>> start Exercise inputs
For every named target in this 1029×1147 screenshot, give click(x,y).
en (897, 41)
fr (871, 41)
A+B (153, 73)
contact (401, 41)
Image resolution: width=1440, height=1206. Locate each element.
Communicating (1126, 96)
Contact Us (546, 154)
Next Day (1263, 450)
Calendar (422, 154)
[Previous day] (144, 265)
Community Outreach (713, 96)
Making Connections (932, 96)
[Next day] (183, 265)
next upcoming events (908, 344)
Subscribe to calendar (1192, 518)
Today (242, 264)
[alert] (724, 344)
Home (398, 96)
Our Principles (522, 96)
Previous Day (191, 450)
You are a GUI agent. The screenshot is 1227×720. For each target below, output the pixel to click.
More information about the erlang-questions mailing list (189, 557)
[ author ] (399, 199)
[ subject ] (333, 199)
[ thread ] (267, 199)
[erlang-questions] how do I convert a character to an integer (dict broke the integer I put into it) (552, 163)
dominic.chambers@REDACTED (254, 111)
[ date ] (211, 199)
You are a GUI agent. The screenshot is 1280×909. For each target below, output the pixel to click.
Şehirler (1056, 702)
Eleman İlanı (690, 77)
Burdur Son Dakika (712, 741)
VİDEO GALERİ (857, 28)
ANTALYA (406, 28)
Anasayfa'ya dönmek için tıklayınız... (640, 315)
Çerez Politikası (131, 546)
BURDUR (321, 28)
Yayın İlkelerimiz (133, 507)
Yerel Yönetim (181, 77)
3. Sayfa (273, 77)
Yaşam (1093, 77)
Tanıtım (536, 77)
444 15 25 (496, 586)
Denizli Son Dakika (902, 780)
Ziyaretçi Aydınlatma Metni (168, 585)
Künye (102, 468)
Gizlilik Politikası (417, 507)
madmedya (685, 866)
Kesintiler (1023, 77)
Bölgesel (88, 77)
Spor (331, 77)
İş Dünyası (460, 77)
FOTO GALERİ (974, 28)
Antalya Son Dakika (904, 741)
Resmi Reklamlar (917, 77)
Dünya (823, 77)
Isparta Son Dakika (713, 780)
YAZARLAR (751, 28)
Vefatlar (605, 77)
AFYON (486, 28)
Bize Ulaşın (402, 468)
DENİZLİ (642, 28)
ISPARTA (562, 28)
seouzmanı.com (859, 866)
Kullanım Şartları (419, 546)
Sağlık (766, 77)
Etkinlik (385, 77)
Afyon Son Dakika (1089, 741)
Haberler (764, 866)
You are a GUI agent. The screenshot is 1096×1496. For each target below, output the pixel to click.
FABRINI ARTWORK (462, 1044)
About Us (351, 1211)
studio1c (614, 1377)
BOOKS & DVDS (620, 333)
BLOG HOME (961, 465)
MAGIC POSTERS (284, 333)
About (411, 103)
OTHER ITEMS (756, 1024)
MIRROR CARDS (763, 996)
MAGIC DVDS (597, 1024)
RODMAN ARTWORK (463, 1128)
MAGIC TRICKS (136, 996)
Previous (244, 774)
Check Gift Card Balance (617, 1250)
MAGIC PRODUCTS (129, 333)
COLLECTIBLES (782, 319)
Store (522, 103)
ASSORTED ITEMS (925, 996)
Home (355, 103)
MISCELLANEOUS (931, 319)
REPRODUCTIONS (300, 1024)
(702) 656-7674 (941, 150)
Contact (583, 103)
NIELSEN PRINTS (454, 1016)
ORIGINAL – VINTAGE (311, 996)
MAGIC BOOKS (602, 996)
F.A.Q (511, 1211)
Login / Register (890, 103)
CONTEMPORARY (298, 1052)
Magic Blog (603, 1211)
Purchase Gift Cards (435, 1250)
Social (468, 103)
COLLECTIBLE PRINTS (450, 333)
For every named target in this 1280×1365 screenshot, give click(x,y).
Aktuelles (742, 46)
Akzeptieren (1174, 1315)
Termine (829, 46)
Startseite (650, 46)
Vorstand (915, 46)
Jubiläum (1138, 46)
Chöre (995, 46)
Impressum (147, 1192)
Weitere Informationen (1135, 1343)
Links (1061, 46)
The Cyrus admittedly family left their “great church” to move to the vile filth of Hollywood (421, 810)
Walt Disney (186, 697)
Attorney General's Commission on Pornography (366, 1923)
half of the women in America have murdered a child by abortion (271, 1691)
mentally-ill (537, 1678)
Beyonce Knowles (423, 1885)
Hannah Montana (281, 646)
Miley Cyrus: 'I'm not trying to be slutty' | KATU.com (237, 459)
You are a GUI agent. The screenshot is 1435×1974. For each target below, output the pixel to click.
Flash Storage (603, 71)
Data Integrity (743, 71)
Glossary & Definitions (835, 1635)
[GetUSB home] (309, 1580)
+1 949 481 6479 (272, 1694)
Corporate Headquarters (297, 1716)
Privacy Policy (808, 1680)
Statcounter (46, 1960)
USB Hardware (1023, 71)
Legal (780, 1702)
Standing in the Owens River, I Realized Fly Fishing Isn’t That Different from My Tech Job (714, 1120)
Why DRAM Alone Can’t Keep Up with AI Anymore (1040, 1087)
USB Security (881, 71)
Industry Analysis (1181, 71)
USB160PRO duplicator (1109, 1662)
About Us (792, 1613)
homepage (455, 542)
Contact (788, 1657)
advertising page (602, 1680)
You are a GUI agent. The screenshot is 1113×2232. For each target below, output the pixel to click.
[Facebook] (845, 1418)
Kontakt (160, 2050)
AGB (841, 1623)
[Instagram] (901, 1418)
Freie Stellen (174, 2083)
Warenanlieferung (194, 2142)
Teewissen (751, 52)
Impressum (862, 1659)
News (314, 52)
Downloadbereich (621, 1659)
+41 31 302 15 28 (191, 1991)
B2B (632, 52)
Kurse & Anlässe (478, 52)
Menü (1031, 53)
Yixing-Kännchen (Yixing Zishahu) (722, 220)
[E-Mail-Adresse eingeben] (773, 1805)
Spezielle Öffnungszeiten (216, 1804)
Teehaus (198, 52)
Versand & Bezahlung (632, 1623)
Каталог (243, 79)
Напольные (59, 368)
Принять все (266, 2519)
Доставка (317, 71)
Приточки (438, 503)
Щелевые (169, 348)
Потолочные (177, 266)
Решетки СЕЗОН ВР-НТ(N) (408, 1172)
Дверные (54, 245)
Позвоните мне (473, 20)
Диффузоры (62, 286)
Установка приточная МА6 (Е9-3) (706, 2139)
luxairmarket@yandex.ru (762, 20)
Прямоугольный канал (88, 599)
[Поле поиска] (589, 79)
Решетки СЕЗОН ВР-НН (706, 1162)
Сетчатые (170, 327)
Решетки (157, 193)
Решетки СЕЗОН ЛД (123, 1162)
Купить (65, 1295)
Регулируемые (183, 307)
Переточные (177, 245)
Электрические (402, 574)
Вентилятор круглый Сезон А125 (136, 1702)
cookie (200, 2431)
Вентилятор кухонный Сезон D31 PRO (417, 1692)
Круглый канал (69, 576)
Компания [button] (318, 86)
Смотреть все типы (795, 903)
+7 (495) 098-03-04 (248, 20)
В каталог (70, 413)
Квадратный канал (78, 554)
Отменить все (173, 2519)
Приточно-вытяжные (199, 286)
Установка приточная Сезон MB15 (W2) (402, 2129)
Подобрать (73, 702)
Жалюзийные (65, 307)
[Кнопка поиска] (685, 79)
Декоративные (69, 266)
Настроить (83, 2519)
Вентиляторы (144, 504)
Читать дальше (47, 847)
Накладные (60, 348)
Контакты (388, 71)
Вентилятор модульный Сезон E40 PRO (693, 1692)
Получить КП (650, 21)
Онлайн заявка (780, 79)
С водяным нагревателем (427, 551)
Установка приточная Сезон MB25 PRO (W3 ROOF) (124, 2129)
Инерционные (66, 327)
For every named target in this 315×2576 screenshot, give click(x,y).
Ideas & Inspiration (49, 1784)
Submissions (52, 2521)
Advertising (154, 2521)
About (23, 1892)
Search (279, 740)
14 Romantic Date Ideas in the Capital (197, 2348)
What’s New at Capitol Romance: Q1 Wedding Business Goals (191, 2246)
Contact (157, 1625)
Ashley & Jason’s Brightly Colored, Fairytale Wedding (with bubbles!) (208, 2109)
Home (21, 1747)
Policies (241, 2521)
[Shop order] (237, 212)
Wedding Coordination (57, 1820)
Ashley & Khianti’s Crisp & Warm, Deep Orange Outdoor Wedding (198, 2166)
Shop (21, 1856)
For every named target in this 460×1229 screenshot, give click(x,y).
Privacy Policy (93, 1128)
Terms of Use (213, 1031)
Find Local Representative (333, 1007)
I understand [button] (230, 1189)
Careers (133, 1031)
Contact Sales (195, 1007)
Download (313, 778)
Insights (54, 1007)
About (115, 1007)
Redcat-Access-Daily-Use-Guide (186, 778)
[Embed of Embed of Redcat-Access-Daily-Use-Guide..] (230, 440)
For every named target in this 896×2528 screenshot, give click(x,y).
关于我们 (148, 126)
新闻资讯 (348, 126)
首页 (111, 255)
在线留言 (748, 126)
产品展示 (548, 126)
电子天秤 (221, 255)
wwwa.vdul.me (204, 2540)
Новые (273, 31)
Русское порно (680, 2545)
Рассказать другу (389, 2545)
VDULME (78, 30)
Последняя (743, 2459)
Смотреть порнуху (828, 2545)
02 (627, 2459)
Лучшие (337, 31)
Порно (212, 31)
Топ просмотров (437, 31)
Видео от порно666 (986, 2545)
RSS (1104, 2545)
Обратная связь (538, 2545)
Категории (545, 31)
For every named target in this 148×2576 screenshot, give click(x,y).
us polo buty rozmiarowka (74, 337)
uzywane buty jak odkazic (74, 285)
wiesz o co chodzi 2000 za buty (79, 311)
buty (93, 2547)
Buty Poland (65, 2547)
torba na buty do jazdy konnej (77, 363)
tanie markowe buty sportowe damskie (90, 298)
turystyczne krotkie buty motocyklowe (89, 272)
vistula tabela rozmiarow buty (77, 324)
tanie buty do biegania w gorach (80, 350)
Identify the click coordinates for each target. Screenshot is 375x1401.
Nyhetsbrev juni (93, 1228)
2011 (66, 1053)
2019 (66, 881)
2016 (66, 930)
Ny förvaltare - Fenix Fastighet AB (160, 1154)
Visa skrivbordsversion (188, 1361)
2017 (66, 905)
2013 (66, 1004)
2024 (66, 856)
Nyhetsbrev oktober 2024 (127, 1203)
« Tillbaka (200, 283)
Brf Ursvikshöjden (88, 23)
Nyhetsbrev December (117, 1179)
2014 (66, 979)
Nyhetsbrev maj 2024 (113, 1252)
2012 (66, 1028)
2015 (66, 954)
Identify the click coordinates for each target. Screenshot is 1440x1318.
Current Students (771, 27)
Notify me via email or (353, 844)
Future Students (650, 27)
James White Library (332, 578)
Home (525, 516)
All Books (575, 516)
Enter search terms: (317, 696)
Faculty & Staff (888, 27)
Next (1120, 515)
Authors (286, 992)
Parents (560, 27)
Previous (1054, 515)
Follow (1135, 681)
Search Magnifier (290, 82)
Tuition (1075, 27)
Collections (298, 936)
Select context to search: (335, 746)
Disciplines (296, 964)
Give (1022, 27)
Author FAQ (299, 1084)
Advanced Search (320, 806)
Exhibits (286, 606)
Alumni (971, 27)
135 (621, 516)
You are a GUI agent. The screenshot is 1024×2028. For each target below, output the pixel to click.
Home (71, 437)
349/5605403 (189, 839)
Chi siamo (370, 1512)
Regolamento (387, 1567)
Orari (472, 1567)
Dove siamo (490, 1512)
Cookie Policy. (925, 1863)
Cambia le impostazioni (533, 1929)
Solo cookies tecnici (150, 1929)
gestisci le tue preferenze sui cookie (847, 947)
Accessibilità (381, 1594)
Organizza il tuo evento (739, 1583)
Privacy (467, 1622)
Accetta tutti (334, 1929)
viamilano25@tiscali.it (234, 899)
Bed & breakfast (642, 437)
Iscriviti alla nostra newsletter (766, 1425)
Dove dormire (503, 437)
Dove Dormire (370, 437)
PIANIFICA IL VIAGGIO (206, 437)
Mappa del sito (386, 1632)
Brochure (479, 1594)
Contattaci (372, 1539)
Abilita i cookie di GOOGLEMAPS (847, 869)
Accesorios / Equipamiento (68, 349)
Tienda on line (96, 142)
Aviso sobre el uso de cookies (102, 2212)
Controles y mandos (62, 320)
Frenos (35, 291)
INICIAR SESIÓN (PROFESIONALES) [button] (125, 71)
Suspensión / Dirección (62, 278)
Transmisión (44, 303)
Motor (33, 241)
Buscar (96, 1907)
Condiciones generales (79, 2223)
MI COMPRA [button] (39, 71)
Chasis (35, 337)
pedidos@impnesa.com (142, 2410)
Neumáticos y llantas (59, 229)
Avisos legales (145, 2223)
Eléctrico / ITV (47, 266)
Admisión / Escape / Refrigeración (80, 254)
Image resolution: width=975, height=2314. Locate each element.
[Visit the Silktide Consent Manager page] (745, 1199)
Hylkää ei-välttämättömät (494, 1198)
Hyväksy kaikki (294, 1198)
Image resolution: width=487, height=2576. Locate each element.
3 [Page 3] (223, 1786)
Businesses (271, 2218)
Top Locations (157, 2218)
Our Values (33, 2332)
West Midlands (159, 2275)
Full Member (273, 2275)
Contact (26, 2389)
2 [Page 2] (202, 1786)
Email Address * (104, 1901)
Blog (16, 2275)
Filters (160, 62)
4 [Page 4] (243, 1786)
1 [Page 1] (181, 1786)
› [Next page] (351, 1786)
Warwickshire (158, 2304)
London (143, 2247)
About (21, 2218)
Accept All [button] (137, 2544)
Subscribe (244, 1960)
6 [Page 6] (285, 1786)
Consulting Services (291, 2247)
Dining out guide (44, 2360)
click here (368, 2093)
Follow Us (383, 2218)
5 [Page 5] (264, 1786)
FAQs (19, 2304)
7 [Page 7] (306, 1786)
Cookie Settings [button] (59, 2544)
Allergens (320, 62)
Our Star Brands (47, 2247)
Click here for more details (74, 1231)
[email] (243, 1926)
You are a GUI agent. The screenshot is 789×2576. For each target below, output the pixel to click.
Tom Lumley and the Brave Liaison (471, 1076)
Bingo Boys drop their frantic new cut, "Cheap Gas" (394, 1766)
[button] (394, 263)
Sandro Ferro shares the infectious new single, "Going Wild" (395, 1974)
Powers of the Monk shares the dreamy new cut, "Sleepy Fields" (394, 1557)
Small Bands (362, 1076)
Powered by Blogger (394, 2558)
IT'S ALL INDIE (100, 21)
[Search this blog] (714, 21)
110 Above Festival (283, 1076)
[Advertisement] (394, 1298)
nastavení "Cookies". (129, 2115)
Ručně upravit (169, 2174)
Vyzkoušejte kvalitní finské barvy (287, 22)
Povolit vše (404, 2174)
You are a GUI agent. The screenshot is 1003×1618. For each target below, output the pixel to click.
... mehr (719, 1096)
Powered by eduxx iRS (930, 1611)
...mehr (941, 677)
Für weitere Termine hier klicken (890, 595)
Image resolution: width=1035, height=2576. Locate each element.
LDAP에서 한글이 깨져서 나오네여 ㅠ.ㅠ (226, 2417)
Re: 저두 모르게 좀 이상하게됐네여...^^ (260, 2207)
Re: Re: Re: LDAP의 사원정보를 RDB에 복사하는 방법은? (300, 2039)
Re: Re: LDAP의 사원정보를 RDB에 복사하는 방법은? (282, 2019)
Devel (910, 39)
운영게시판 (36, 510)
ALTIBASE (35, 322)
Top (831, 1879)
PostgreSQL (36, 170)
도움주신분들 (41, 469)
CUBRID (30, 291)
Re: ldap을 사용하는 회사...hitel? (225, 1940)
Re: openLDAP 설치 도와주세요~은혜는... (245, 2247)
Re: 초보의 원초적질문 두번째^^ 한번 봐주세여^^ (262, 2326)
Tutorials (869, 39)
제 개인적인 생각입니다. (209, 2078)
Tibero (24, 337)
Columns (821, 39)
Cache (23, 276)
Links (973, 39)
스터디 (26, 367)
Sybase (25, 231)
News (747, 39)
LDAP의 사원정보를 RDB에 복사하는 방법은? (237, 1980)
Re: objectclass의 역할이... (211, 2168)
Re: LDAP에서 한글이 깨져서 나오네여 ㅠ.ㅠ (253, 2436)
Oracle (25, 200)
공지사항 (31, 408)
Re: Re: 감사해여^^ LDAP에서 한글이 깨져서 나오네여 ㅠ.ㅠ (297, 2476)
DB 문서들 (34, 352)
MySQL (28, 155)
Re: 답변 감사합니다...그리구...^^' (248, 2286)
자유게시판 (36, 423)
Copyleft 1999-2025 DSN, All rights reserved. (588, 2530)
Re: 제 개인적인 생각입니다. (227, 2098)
>> end Exercise inputs
--- Problem ---
Reproduce the data verbatim, beginning with the line that contains "Русское порно (680, 2545)" and continuing through the line that contains "viamilano25@tiscali.it (234, 899)", with both of those lines included.

--- Written reply ---
Русское порно (680, 2545)
Рассказать другу (389, 2545)
VDULME (78, 30)
Последняя (743, 2459)
Смотреть порнуху (828, 2545)
02 (627, 2459)
Лучшие (337, 31)
Порно (212, 31)
Топ просмотров (437, 31)
Видео от порно666 (986, 2545)
RSS (1104, 2545)
Обратная связь (538, 2545)
Категории (545, 31)
For every named target in this 148×2576 screenshot, give click(x,y).
us polo buty rozmiarowka (74, 337)
uzywane buty jak odkazic (74, 285)
wiesz o co chodzi 2000 za buty (79, 311)
buty (93, 2547)
Buty Poland (65, 2547)
torba na buty do jazdy konnej (77, 363)
tanie markowe buty sportowe damskie (90, 298)
turystyczne krotkie buty motocyklowe (89, 272)
vistula tabela rozmiarow buty (77, 324)
tanie buty do biegania w gorach (80, 350)
Identify the click coordinates for each target. Screenshot is 375x1401.
Nyhetsbrev juni (93, 1228)
2011 (66, 1053)
2019 (66, 881)
2016 (66, 930)
Ny förvaltare - Fenix Fastighet AB (160, 1154)
Visa skrivbordsversion (188, 1361)
2017 (66, 905)
2013 (66, 1004)
2024 (66, 856)
Nyhetsbrev oktober 2024 (127, 1203)
« Tillbaka (200, 283)
Brf Ursvikshöjden (88, 23)
Nyhetsbrev December (117, 1179)
2014 (66, 979)
Nyhetsbrev maj 2024 (113, 1252)
2012 (66, 1028)
2015 (66, 954)
Identify the click coordinates for each target. Screenshot is 1440x1318.
Current Students (771, 27)
Notify me via email or (353, 844)
Future Students (650, 27)
James White Library (332, 578)
Home (525, 516)
All Books (575, 516)
Enter search terms: (317, 696)
Faculty & Staff (888, 27)
Next (1120, 515)
Authors (286, 992)
Parents (560, 27)
Previous (1054, 515)
Follow (1135, 681)
Search Magnifier (290, 82)
Tuition (1075, 27)
Collections (298, 936)
Select context to search: (335, 746)
Disciplines (296, 964)
Give (1022, 27)
Author FAQ (299, 1084)
Advanced Search (320, 806)
Exhibits (286, 606)
Alumni (971, 27)
135 (621, 516)
You are a GUI agent. The screenshot is 1024×2028. For each target below, output the pixel to click.
Home (71, 437)
349/5605403 (189, 839)
Chi siamo (370, 1512)
Regolamento (387, 1567)
Orari (472, 1567)
Dove siamo (490, 1512)
Cookie Policy. (925, 1863)
Cambia le impostazioni (533, 1929)
Solo cookies tecnici (150, 1929)
gestisci le tue preferenze sui cookie (847, 947)
Accessibilità (381, 1594)
Organizza il tuo evento (739, 1583)
Privacy (467, 1622)
Accetta tutti (334, 1929)
viamilano25@tiscali.it (234, 899)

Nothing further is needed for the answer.